Secondly, with the introduction of furlough, many have missed months of formal and informal communication at work and may feel as though they are returning at a disadvantage, with relationships and roles developing while they were absent. Similarly, those that worked through may hold resentment or jealously towards those that were granted paid leave to focus on their family and home commitments.
Finally, over the course of the pandemic, many teams will have undergone significant change in personnel, be that natural progression of staff moving on over the course of the year or enforced redundancies as a direct result of the pandemic. Leaders may find that they are returning to the office with a new team, facing new dynamics and potentially the loss of integral unifying personalities.
It will be up to leaders and managers to find ways to work through these difficult emotions and diverse experiences and bring their teams back together as a cohesive unit.
There are several strategies leaders can employ to address these issues and reconnect their teams post-pandemic:
- Increase psychological safety in your organisation. Given the loss of physical connection, it is important to invest more in a climate of psychological safety in which people can express themselves without fear of sanction.

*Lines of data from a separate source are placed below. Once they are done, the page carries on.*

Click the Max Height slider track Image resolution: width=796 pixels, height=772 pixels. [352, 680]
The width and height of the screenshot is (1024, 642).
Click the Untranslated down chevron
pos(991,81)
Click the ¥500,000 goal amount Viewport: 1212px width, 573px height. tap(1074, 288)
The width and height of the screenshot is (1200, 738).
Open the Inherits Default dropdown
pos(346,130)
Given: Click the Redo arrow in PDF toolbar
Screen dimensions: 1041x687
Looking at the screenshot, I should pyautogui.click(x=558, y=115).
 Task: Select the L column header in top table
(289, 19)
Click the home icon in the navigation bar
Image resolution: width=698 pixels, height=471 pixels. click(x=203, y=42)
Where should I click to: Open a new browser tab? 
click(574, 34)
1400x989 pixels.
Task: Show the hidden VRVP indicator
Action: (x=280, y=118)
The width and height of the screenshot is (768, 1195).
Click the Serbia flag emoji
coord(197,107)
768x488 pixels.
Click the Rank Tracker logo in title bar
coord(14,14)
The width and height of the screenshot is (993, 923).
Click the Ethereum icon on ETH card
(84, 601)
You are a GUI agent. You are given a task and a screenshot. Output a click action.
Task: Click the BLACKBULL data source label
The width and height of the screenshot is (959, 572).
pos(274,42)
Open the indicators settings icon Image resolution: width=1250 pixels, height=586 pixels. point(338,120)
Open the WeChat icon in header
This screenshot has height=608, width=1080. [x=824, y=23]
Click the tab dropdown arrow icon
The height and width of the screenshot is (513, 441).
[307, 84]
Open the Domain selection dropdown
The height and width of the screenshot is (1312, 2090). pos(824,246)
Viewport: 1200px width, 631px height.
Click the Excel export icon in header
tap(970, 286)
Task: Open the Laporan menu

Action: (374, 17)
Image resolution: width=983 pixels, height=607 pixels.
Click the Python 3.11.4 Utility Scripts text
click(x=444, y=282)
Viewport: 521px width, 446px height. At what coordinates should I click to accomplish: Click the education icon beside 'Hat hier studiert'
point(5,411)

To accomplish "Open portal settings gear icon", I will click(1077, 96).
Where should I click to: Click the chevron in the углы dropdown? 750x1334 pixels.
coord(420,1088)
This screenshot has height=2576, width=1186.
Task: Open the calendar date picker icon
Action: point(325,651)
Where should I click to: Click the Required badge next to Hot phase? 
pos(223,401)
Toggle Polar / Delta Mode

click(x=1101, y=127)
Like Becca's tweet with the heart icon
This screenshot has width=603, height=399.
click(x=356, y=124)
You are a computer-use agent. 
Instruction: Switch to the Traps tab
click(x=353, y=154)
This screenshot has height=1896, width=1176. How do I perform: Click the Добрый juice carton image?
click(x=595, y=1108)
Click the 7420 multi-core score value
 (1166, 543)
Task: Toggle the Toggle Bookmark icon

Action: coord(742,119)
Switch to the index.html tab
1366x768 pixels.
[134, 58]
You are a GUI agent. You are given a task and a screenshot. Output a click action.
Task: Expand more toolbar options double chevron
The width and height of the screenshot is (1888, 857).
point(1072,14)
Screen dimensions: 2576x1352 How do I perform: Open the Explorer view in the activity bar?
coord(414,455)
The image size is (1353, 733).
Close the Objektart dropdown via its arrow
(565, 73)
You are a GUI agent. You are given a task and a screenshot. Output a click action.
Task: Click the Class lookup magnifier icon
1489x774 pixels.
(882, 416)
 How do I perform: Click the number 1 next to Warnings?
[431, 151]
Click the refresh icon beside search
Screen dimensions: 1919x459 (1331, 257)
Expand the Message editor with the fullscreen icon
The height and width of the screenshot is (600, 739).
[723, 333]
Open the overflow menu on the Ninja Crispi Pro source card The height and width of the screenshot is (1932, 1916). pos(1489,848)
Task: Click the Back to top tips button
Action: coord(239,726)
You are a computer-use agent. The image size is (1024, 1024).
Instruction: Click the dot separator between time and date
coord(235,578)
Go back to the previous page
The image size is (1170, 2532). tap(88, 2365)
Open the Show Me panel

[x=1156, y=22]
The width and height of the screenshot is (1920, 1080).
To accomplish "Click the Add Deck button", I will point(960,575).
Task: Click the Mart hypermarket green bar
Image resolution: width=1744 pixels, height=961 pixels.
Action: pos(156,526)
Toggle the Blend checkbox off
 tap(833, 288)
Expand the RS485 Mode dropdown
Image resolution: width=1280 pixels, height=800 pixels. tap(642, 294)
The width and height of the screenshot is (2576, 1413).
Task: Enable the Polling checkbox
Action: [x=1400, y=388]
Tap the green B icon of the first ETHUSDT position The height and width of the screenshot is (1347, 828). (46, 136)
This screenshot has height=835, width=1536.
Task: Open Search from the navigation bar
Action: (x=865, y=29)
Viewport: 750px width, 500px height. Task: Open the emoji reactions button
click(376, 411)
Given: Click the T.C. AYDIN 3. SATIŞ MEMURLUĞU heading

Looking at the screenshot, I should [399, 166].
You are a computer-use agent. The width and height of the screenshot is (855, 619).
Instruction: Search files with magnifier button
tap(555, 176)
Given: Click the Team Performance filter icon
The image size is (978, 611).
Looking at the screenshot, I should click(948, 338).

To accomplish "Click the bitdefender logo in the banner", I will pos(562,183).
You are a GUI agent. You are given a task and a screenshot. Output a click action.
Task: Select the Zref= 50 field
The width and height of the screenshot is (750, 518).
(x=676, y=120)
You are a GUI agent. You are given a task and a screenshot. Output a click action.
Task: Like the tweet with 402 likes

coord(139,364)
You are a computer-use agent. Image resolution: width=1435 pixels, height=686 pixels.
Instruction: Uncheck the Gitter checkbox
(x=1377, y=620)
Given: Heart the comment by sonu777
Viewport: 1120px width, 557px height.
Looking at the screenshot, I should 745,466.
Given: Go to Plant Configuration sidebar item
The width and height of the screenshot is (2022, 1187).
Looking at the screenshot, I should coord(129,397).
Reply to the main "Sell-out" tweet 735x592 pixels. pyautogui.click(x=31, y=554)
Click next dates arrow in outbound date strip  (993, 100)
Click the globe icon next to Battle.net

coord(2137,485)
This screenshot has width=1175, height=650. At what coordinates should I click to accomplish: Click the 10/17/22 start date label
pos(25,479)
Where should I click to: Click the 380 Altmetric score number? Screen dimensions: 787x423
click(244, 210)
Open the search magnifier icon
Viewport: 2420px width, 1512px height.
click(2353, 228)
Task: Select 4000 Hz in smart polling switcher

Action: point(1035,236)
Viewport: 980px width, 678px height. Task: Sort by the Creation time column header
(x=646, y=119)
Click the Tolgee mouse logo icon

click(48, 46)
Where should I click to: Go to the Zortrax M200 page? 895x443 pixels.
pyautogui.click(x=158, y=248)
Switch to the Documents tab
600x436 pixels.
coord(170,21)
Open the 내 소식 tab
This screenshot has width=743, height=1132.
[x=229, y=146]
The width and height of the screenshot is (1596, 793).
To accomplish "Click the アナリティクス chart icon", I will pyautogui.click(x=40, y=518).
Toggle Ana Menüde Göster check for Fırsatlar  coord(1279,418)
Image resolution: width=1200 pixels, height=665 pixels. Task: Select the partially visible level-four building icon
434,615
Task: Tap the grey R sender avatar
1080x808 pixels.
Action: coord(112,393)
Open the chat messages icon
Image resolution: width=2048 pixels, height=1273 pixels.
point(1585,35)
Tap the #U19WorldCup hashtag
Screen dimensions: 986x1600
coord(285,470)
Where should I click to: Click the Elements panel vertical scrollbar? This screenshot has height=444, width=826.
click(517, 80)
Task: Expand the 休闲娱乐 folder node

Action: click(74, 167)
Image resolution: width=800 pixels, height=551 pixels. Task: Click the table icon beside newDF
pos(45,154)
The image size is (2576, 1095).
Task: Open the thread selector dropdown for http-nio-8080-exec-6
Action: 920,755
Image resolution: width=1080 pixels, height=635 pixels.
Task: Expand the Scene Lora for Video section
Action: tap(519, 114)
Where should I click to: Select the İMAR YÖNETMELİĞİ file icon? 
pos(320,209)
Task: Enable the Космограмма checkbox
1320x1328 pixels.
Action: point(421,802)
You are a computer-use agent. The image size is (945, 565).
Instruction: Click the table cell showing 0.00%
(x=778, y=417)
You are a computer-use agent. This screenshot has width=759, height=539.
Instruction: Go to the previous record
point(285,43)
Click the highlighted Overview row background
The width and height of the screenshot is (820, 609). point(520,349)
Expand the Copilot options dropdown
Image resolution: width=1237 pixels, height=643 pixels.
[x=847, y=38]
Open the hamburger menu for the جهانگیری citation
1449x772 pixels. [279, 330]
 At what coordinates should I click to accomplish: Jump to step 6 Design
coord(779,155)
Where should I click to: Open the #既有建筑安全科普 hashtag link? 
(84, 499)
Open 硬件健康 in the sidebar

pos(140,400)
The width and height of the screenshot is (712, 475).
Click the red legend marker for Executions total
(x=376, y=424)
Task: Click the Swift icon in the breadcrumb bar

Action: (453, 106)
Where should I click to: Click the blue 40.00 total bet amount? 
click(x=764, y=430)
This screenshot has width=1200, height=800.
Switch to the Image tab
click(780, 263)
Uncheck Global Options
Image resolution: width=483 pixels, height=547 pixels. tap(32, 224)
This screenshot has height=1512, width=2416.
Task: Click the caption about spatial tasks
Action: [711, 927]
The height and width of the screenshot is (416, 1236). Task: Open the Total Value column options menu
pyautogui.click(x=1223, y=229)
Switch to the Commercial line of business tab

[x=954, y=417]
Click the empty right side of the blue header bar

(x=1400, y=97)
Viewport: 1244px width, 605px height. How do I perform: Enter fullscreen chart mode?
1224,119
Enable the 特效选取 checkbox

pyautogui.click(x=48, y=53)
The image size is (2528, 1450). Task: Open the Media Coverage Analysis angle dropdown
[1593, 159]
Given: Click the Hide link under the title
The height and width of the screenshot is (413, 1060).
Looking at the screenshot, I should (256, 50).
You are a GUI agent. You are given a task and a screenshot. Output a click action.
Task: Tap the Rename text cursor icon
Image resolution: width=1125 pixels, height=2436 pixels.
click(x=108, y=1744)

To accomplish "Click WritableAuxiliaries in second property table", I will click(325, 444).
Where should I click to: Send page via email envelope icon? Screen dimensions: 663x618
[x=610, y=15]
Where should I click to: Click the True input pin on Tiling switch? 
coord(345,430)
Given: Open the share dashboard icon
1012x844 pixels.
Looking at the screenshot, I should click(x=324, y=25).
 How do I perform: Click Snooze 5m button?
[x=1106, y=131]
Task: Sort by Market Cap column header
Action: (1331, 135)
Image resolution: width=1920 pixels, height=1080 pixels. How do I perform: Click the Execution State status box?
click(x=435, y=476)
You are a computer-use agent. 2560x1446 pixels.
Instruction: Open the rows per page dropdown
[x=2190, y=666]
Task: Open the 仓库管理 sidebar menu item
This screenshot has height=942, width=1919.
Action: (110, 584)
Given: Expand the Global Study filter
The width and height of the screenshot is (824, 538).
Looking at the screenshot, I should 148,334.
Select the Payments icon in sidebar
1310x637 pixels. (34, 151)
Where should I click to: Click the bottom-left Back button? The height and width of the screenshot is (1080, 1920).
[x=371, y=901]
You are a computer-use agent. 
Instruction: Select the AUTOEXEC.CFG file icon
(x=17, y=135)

- Regular open forums to express and share painful emotions. Organisations tend to focus on the more tangible aspects of organisational life, including targets, actions and bottom-line performance. However, it’s important to organise forums where staff at all levels can discuss some of the painful emotions arising from the last year.
- Reset expectations. Hold a kickoff meeting with your team and key stakeholders to reset expectations on ground rules of working together, including: who is doing what and how have roles shifted? What are the ‘open’ as well as the ‘hidden’ expectations? How do we communicate now? How do we make decisions and resolve conflict?
- Start each meeting by checking in on how each team member is feeling. Before moving into the business agenda, it’s helpful to spend 5-10 minutes on an informal catch-up. You might ask everyone to share their current mood and encourage the team to informally reconnect and reengage with one another.
- Do not give up on difficult conversations. The virtual space may have made it easier to avoid difficult conversations. Use face-to-face opportunities to create the space for conversations on difficult strategic choices or any other painful decisions that were made.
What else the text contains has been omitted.